(Stored records)
◆ ◆ ◆ ◆ ◆

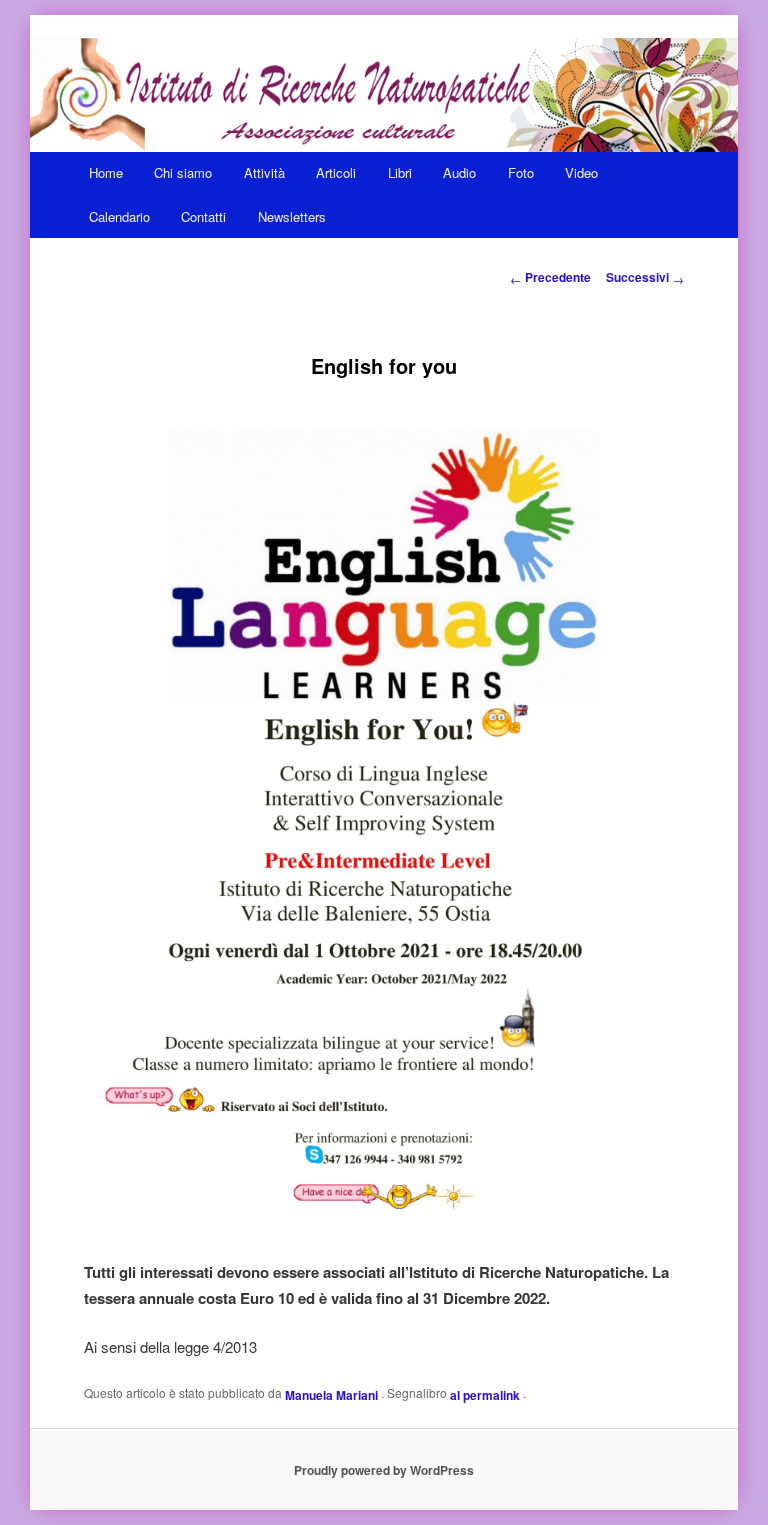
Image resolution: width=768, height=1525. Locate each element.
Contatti (203, 216)
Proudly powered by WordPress (384, 1470)
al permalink (486, 1394)
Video (581, 172)
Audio (459, 172)
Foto (521, 172)
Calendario (119, 216)
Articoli (336, 172)
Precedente (550, 277)
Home (106, 172)
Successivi (645, 277)
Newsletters (292, 216)
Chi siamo (183, 172)
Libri (400, 172)
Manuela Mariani (333, 1394)
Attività (264, 172)
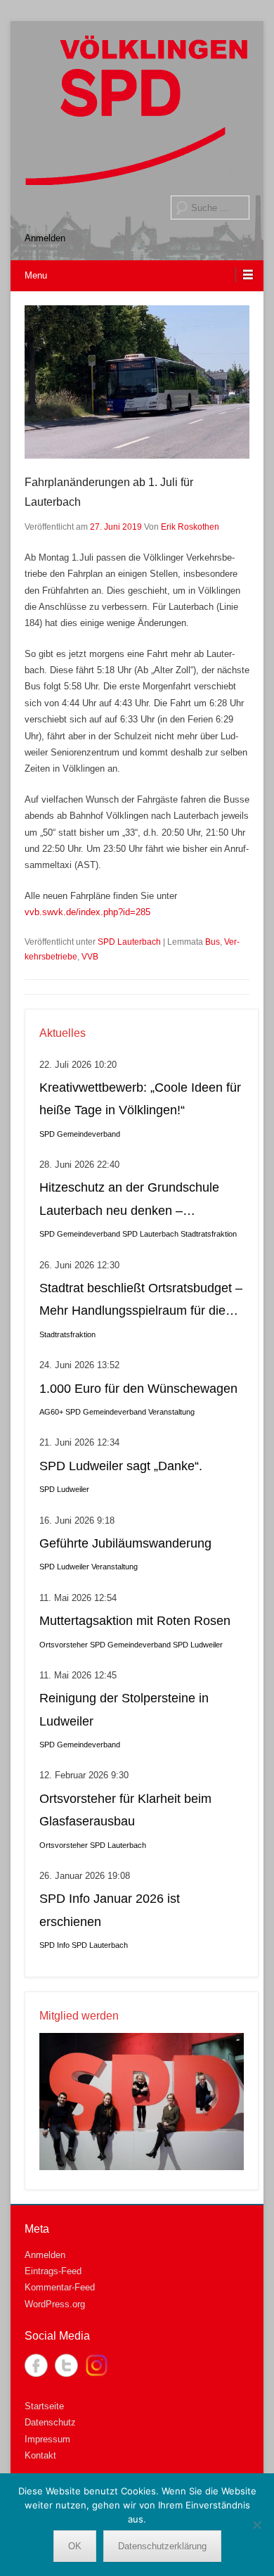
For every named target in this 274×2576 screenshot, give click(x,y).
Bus (212, 942)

◆ ◆ ◆ ◆ ◆

#### Work task:
Retype all of the data above word for word, excluding the pictures.

#### Answer to the exercise:
Image resolution: width=768, height=1525. Locate each element.
Contatti (203, 216)
Proudly powered by WordPress (384, 1470)
al permalink (486, 1394)
Video (581, 172)
Audio (459, 172)
Foto (521, 172)
Calendario (119, 216)
Articoli (336, 172)
Precedente (550, 277)
Home (106, 172)
Successivi (645, 277)
Newsletters (292, 216)
Chi siamo (183, 172)
Libri (400, 172)
Manuela Mariani (333, 1394)
Attività (264, 172)
For every named target in this 274×2576 screenshot, give click(x,y).
Bus (212, 942)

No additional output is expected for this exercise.